Data excerpts:
►
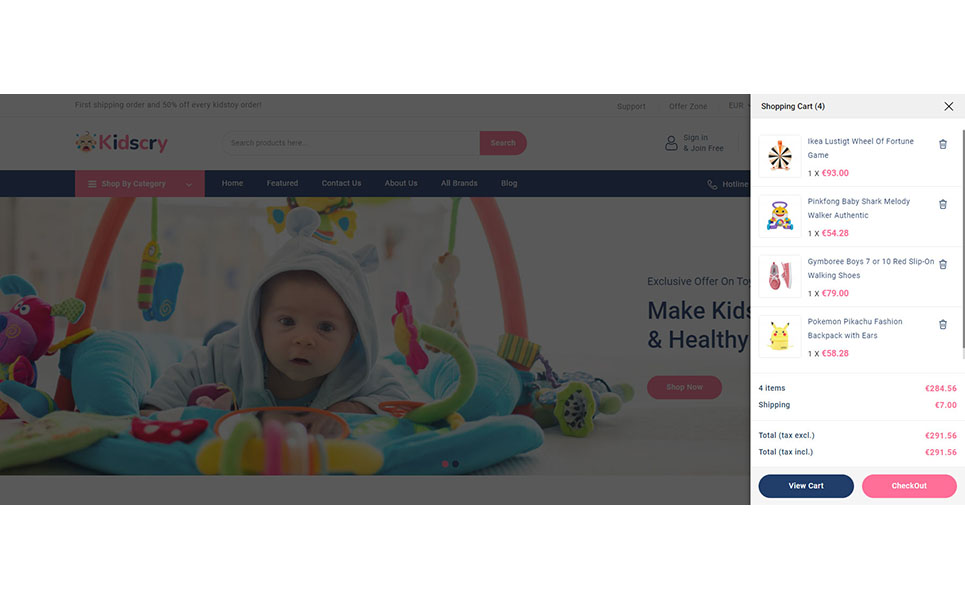
Task: Click the Kidscry logo
Action: point(121,142)
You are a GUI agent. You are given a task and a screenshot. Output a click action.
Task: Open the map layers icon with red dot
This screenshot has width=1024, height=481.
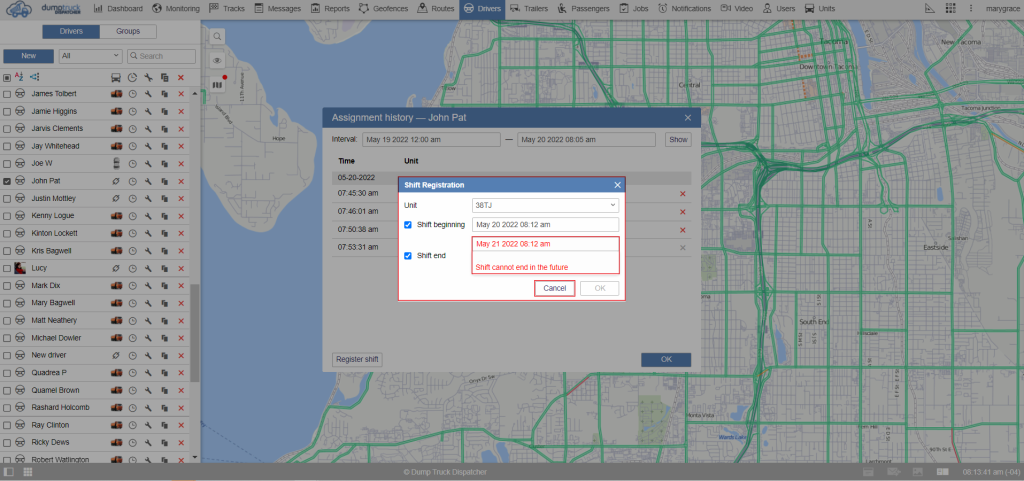[x=218, y=85]
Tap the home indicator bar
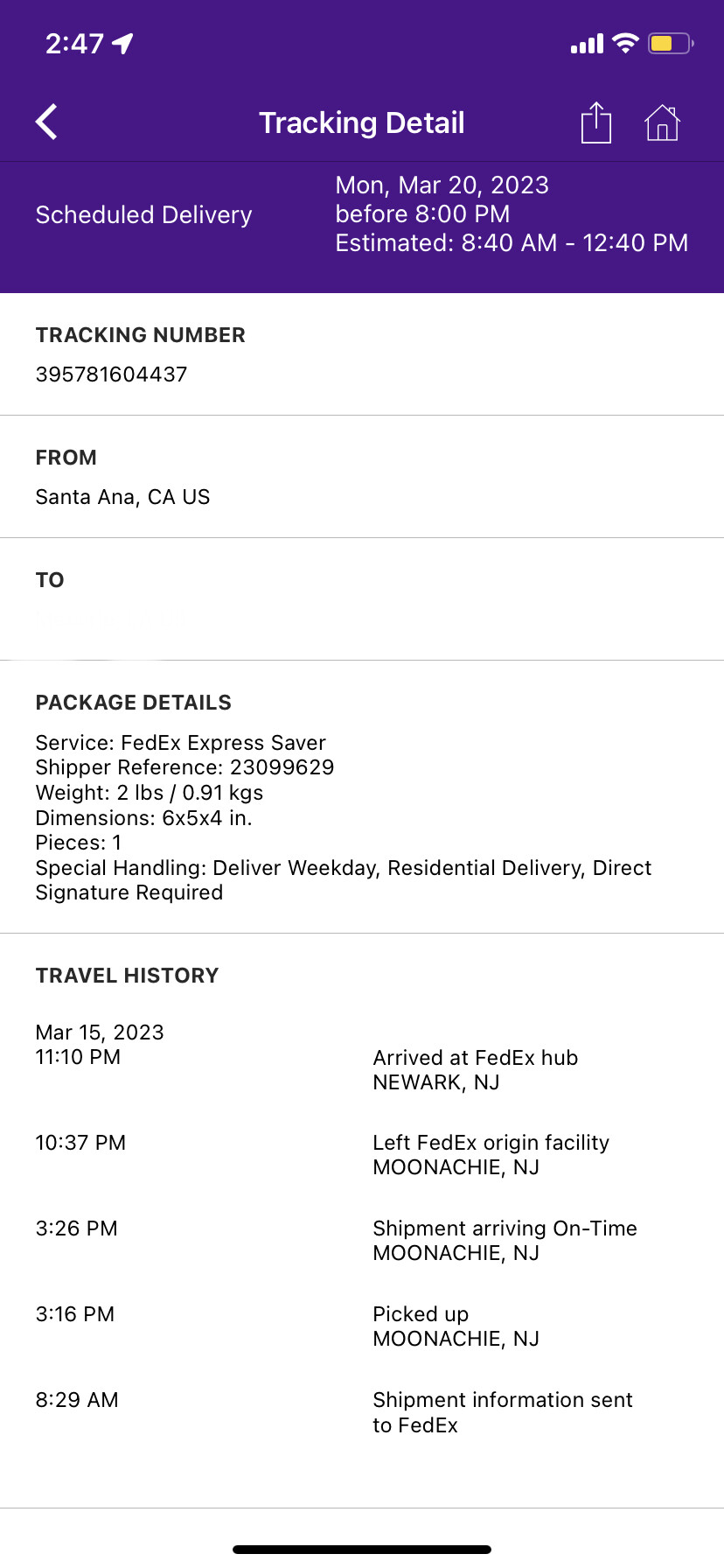 tap(362, 1550)
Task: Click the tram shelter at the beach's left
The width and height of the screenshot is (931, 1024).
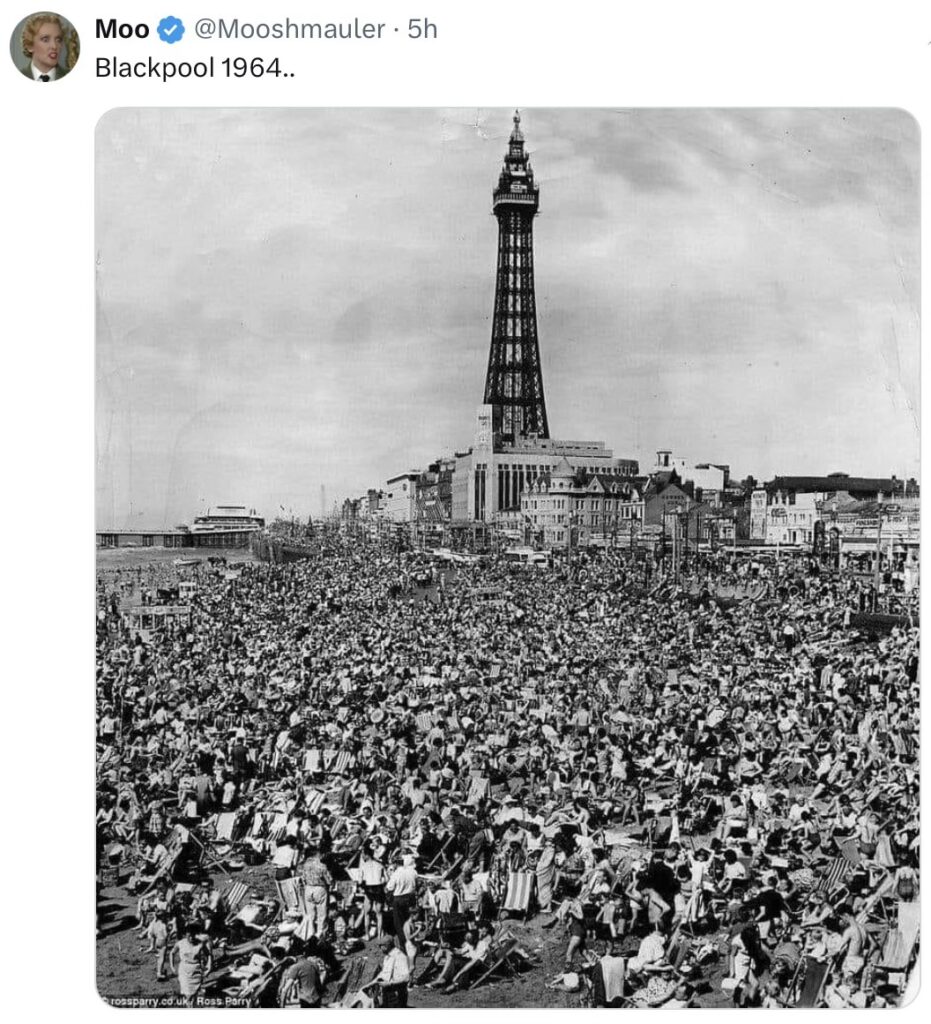Action: point(155,616)
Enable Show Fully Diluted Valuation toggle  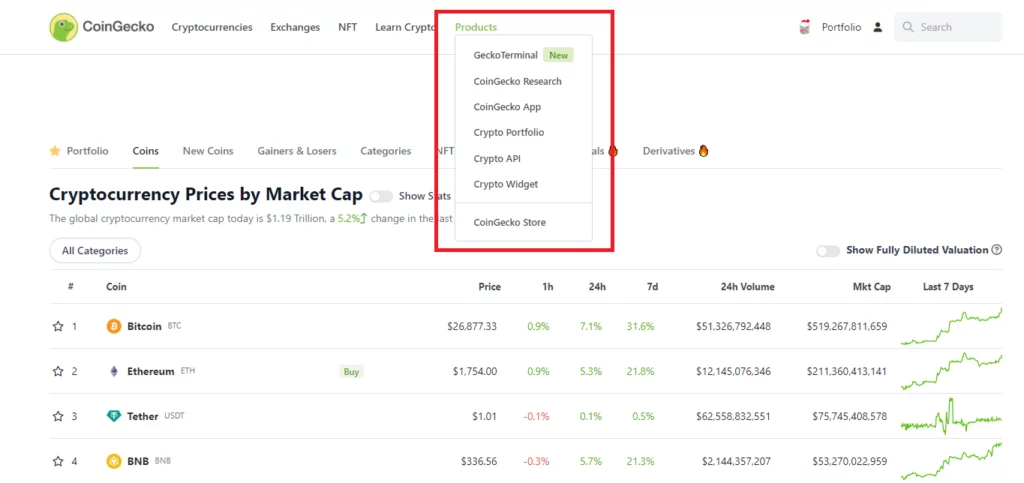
◄
What to do - From the line containing "Task: Open the map layers icon with red dot" through the end of the entries, quote each line exactly and nothing else, excluding all pictures.

Finished task -
Task: Open the map layers icon with red dot
This screenshot has width=1024, height=481.
[x=218, y=85]
Tap the home indicator bar
 tap(362, 1550)
Task: Click the tram shelter at the beach's left
The width and height of the screenshot is (931, 1024).
Action: point(155,616)
Enable Show Fully Diluted Valuation toggle  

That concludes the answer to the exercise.